Unlearning bad habits in six short months!


By Grace Obike 

With nearly seven years of journalism experience under my belt, I thought I had it all figured out. I’d been writing for the Nation newspaper without facing much criticism from my editors, and my articles didn’t require many corrections. I’d even contributed a few reports to the Christian Science Monitor, so I believed I was doing just fine. That is, until I joined the fellowship and had the privilege of meeting a remarkable group of women.

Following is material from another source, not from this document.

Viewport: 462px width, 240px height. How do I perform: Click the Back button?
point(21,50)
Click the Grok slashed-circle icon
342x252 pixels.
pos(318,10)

I’ll admit, I was initially sceptical about the constant corrections and the insistence on providing evidence for my statements. It felt like I was back at the intern level, or that my write-ups were being overly scrutinised when I believed they were already of high quality. However, this relentless pursuit of high editorial standards and fact-based reporting has turned my world upside down, in the best way possible. I’ve come to understand that my mentors bring a wealth of experience, extensive connections, and, most importantly, have my best interests at heart.

Thanks to this experience, my writing has improved by leaps and bounds. I’m becoming more adept at asking the right questions and recognizing the critical elements during interviews, which, in turn, helps me craft better stories. My articles have taken on a newfound level of professionalism. Recently, I submitted a story to an international website, and there was no back-and-forth with the editor regarding corrections. This was not only a relief but also an encouraging sign of growth.

I firmly believe that there’s always room for improvement and more to learn. I eagerly anticipate seizing every opportunity that comes my way through this fellowship. With the knowledge and skills I’ve acquired, I look forward to collaborating with other network members. This fellowship marks just the first step in my journey toward excellence.